The first amendment proposed, relates to the apportionment of representatives among the slave holding states. This cannot be claimed as a right. Those states are entitled to the slave representation, by a constitutional compact. It is therefore merely a subject of agreement, which should be conducted upon principles of mutual interest and accommodation, and upon which no sensibility on either side should be permitted to exist. It has proved unjust and unequal in its operation. Had this effect been foreseen, the privilege would probably not have been demanded; certainly not conceded. Its tendency in future will be adverse to that harmony and mutual confidence which are more conducive to the happiness and prosperity of every confederated state, than a mere preponderance of power, the prolific source of jealousies and controversy, can be to any one of them. The time may therefore arrive, when a sense of magnanimity and justice will reconcile those states to acquiesce in a revision of this article, especially as a fair equivalent would result to them in the apportionment of taxes.

The next amendment relates to the admission of new states into the Union.

This amendment is deemed to be highly important, and in fact indispensable. In proposing it, it is not intended to recognize the right of Congress to admit new states without the original limits of the United States, nor is any idea entertained of disturbing the tranquillity of any state already admitted into the Union. The object is merely to restrain the constitutional power of Congress in admitting new states. At the adoption of the constitution,

a certain balance of power among the original parties was considered to exist, and there was at that time, and yet is among those parties, a strong affinity between their great and general interests. -By the admission of these states that balance has been materially affected, and unless the practice be modified, must ultimately be destroyed. The southern states will first avail themselves of their new confederates to govern the east, and finally the western states, multiplied in number, and augmented in population, will control the interests of the whole. Thus for the sake of present power, the southern states will be common sufferers with the east, in the loss of permanent advantages. None of the old states can find an interest in creating prematurely an overwhelming western influence, which may hereafter discern (as it has heretofore) benefits to be derived to them by wars and commercial restrictions.

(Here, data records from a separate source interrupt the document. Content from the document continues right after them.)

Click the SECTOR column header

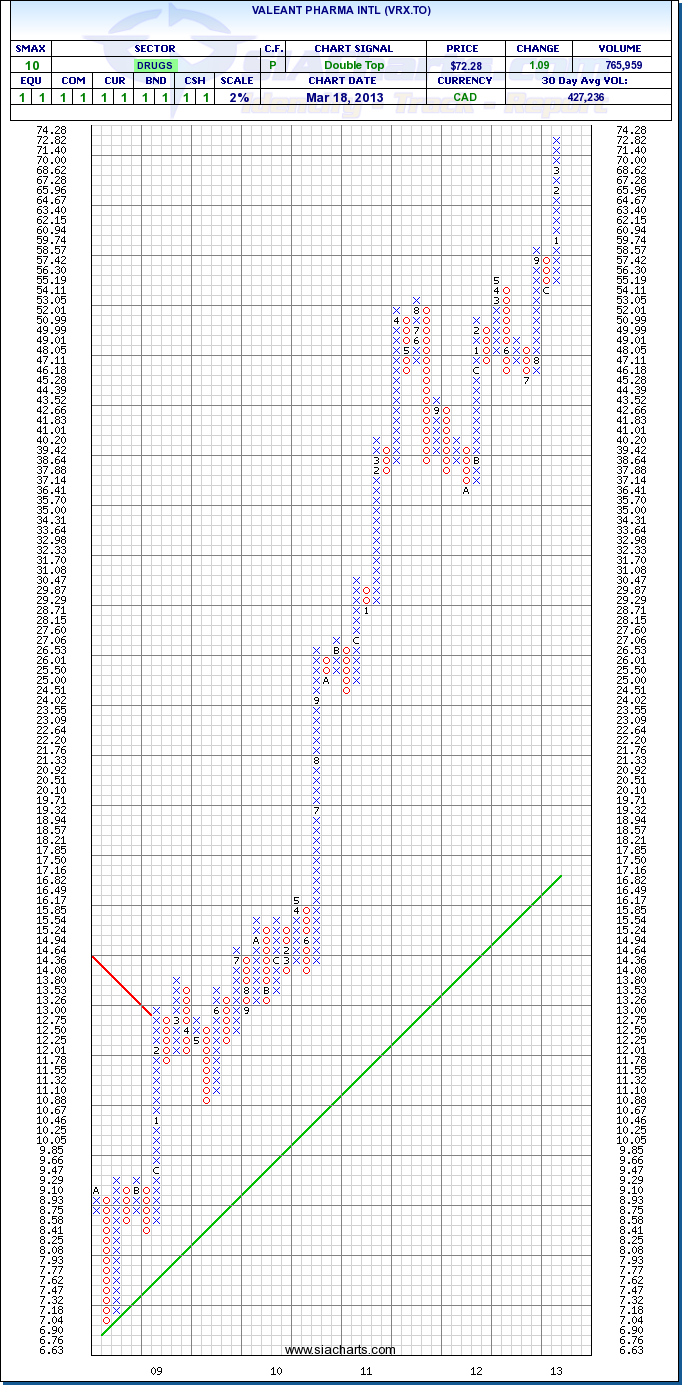tap(155, 48)
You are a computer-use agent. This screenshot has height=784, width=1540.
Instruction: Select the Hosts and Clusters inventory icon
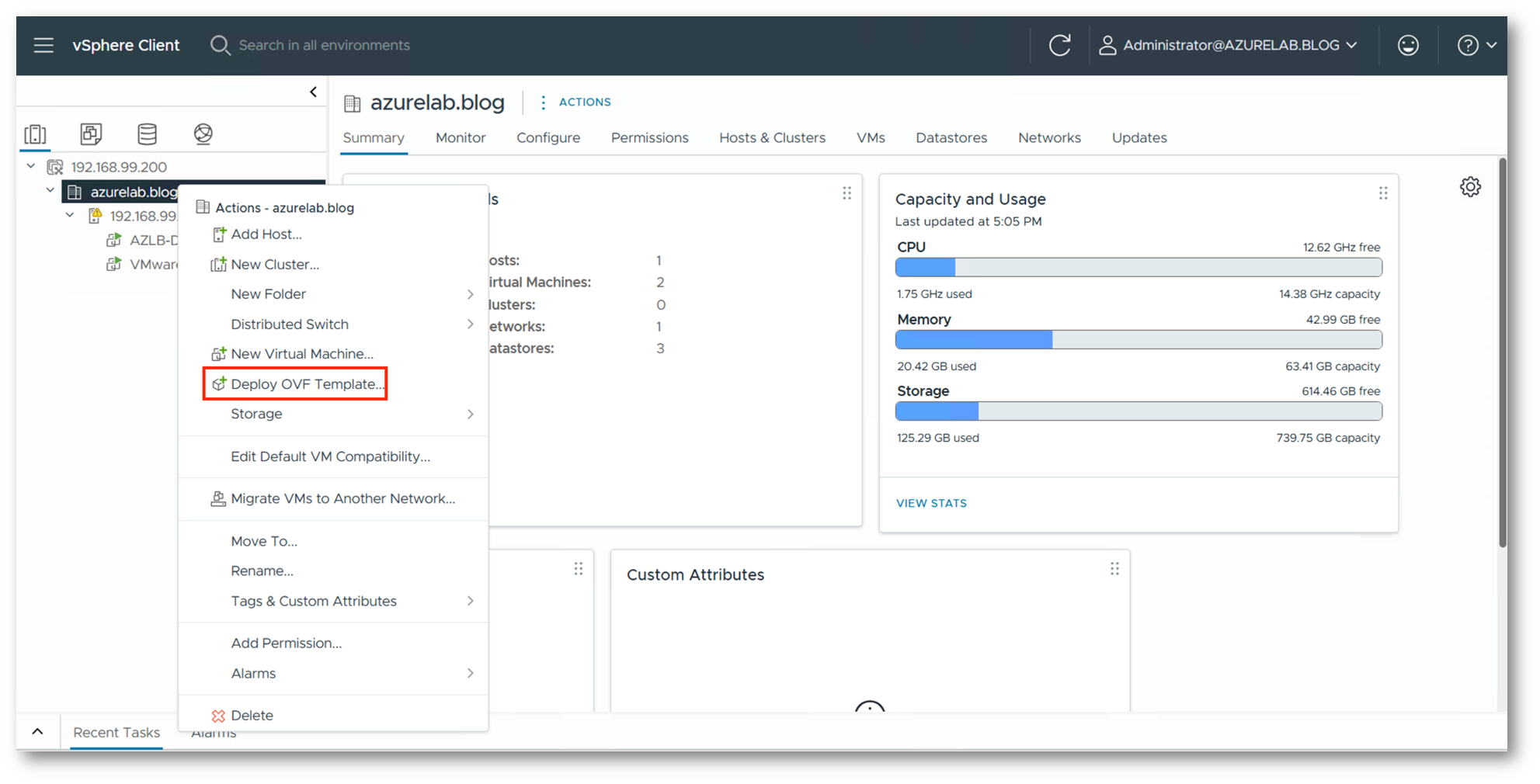tap(35, 134)
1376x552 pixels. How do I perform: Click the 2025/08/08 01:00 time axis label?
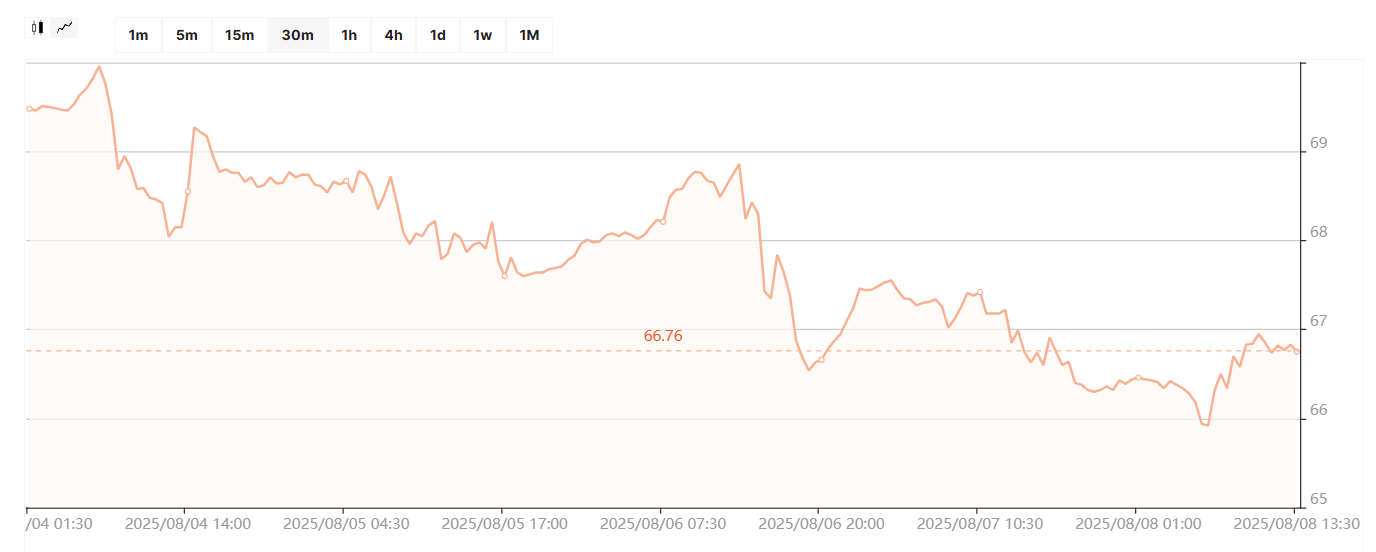[x=1137, y=523]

The next amendments proposed by the convention, relate to the powers of Congress, in relation to embargo and the interdiction of commerce.

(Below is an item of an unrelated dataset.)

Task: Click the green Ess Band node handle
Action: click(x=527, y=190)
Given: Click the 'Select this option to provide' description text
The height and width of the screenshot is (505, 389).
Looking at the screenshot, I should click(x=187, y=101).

Whatever theories upon the subject of commerce have hitherto divided the opinions of statesmen, experience has at last shown that it is a vital interest in the United States, and that its success is essential to the encouragement of agriculture and manufactures, and to the wealth, finances, defence, and liberty of the nation. Its welfare can never interfere with the other great interests of the state, but must promote and uphold them. Still those who are immediately concerned in the prosecution of commerce, will of necessity be always a minority of the nation. They are, however, best qualified to manage and direct its course by the advantages of experience, and the sense of interest. But they are entirely unable to protect themselves against the sudden and injudicious decisions of bare majorities, and the mistaken or oppressive projects of those who are not actively concerned in its pursuits. Of consequence, this interest is always exposed to be harassed, interrupted, and entirely destroyed, upon pretence of securing other interests. Had the merchants of this nation been permitted by their own government to pursue an innocent and lawful commerce, how different would have been the state of the treasury and of public credit! How short-sighted and miserable is the policy which has annihilated this order of men, and doomed their ships to rot in the docks, their capital to waste unemployed, and their

affections to be alienated from the government which was formed to protect them! What security for an ample and unfailing revenue can ever be had, comparable to that which once was realized in the good faith, punctuality, and sense of honour, which attached the mercantile class to the interests of the government! Without commerce, where can be found the aliment for a navy; and without a navy, what is to constitute the defence, and ornament, and glory of this nation! No union can be durably cemented, in which every great interest does not find itself reasonably secured against the encroachment and combinations of other interests. When, therefore, the past system of embargoes and commercial restrictions shall have been reviewed - when the fluctuation and inconsistency of public measures, betraying a want of information as well as feeling in the majority, shall have been considered, the reasonableness of some restrictions upon the power of a bare majority to repeat these oppressions, will appear to be obvi

ous.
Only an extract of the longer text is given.